▸ The problem:
From the entries below, please output exactly the lines starting at the one containing "Lahijanian, Morteza (111, 465)" and ending at the one containing "Garcinia Plus (72, 454)", both included.

Dataset entries
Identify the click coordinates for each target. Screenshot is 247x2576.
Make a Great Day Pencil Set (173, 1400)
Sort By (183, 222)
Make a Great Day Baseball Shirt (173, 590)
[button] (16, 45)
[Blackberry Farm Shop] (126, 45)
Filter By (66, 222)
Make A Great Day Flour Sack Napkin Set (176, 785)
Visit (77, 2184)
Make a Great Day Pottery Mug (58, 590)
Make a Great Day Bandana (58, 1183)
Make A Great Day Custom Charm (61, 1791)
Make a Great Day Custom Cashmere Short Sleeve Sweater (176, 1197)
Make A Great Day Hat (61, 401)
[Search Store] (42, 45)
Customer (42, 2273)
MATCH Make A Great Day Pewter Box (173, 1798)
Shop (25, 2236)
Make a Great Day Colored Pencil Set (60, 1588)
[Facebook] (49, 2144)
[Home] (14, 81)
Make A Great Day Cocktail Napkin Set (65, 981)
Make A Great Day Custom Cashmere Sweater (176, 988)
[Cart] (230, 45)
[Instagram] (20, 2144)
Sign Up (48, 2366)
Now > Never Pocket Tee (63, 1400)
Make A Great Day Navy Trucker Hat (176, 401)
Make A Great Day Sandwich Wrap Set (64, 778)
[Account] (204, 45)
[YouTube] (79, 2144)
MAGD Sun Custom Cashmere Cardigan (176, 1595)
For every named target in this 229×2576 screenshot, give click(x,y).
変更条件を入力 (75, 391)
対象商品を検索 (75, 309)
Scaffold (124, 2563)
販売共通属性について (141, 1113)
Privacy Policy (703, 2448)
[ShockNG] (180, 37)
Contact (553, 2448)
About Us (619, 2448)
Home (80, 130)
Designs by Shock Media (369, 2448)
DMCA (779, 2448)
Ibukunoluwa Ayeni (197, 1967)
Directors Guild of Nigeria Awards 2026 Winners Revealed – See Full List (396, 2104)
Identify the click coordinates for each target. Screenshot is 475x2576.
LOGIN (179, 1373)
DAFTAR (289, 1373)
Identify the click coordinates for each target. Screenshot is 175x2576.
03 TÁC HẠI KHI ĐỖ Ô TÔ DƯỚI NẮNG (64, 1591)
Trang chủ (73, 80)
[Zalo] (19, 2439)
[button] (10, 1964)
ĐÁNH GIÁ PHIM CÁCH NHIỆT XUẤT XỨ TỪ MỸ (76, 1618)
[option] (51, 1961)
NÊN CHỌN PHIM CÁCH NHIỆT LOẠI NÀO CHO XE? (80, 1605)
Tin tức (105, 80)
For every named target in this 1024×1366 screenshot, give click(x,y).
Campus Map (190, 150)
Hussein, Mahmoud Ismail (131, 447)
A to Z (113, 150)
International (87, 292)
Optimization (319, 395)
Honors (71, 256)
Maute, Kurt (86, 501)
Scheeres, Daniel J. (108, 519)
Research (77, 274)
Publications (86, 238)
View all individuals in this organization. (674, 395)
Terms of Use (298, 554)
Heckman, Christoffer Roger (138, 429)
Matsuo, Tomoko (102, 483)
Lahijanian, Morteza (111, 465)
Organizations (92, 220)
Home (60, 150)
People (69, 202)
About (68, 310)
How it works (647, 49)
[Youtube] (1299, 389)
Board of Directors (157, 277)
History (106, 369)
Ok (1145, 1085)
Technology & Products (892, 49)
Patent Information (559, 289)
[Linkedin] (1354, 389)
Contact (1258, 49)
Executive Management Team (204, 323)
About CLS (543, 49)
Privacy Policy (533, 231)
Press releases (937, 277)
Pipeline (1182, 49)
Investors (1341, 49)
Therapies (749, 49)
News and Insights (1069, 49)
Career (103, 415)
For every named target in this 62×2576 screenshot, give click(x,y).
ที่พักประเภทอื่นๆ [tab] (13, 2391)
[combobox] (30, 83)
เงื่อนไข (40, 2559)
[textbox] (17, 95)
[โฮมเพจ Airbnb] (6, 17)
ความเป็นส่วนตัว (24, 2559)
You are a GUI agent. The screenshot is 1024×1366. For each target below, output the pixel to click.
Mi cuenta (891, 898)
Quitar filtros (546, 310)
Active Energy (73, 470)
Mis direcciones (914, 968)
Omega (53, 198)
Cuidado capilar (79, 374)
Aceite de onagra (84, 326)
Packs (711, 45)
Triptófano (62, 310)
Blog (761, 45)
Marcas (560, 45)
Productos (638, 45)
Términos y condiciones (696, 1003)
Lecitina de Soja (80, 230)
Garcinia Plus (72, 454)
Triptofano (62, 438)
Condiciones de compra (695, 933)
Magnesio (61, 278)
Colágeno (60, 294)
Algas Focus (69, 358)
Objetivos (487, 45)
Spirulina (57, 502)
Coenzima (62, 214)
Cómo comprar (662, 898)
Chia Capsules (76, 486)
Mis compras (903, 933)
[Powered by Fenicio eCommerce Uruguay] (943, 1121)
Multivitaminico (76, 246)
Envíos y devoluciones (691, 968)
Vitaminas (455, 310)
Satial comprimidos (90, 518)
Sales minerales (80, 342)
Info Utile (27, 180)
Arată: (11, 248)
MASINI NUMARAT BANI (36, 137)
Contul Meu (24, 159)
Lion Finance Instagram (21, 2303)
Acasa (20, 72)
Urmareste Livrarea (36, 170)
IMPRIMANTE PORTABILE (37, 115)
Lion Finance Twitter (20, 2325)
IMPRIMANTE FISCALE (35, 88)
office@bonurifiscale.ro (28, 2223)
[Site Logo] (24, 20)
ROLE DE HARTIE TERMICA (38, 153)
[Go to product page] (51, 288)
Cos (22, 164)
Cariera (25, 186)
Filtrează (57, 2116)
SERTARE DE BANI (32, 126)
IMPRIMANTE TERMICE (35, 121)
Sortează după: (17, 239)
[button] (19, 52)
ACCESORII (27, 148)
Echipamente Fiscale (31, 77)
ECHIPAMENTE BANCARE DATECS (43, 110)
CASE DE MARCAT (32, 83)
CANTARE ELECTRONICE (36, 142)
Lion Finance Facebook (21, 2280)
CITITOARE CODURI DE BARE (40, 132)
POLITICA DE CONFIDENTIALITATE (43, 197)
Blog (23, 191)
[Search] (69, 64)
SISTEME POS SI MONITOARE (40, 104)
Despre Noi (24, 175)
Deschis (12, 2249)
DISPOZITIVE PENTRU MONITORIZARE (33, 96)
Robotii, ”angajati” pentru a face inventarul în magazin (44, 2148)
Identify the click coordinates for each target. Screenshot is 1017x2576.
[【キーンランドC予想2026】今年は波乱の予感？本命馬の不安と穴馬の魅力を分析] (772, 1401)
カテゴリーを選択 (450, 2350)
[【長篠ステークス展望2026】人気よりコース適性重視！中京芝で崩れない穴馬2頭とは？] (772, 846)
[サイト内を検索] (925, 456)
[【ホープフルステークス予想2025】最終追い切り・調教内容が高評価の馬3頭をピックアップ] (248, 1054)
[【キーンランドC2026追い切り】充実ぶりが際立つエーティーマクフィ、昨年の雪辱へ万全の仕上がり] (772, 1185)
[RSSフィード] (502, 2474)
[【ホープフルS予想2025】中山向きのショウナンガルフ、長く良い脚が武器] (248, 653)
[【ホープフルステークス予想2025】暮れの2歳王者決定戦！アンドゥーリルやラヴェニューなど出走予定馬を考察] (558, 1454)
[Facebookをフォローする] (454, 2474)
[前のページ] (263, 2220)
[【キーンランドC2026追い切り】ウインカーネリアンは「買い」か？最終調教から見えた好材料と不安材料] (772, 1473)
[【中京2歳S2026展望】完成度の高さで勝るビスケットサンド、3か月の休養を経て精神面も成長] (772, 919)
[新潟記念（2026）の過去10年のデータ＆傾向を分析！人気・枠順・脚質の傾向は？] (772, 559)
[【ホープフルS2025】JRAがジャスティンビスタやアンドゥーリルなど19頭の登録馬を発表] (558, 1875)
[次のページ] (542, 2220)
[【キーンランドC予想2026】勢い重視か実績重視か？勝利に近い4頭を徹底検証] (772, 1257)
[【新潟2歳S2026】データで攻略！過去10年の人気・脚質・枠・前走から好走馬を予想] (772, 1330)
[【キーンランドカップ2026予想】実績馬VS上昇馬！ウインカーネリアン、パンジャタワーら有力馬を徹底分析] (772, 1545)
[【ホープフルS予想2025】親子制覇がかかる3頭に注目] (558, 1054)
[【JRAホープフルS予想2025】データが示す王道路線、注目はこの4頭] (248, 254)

▸ Finished task:
Lahijanian, Morteza (111, 465)
Organizations (92, 220)
Home (60, 150)
People (69, 202)
About (68, 310)
How it works (647, 49)
[Youtube] (1299, 389)
Board of Directors (157, 277)
History (106, 369)
Ok (1145, 1085)
Technology & Products (892, 49)
Patent Information (559, 289)
[Linkedin] (1354, 389)
Contact (1258, 49)
Executive Management Team (204, 323)
About CLS (543, 49)
Privacy Policy (533, 231)
Press releases (937, 277)
Pipeline (1182, 49)
Investors (1341, 49)
Therapies (749, 49)
News and Insights (1069, 49)
Career (103, 415)
For every named target in this 62×2576 screenshot, give click(x,y).
ที่พักประเภทอื่นๆ [tab] (13, 2391)
[combobox] (30, 83)
เงื่อนไข (40, 2559)
[textbox] (17, 95)
[โฮมเพจ Airbnb] (6, 17)
ความเป็นส่วนตัว (24, 2559)
You are a GUI agent. The screenshot is 1024×1366. For each target below, output the pixel to click.
Mi cuenta (891, 898)
Quitar filtros (546, 310)
Active Energy (73, 470)
Mis direcciones (914, 968)
Omega (53, 198)
Cuidado capilar (79, 374)
Aceite de onagra (84, 326)
Packs (711, 45)
Triptófano (62, 310)
Blog (761, 45)
Marcas (560, 45)
Productos (638, 45)
Términos y condiciones (696, 1003)
Lecitina de Soja (80, 230)
Garcinia Plus (72, 454)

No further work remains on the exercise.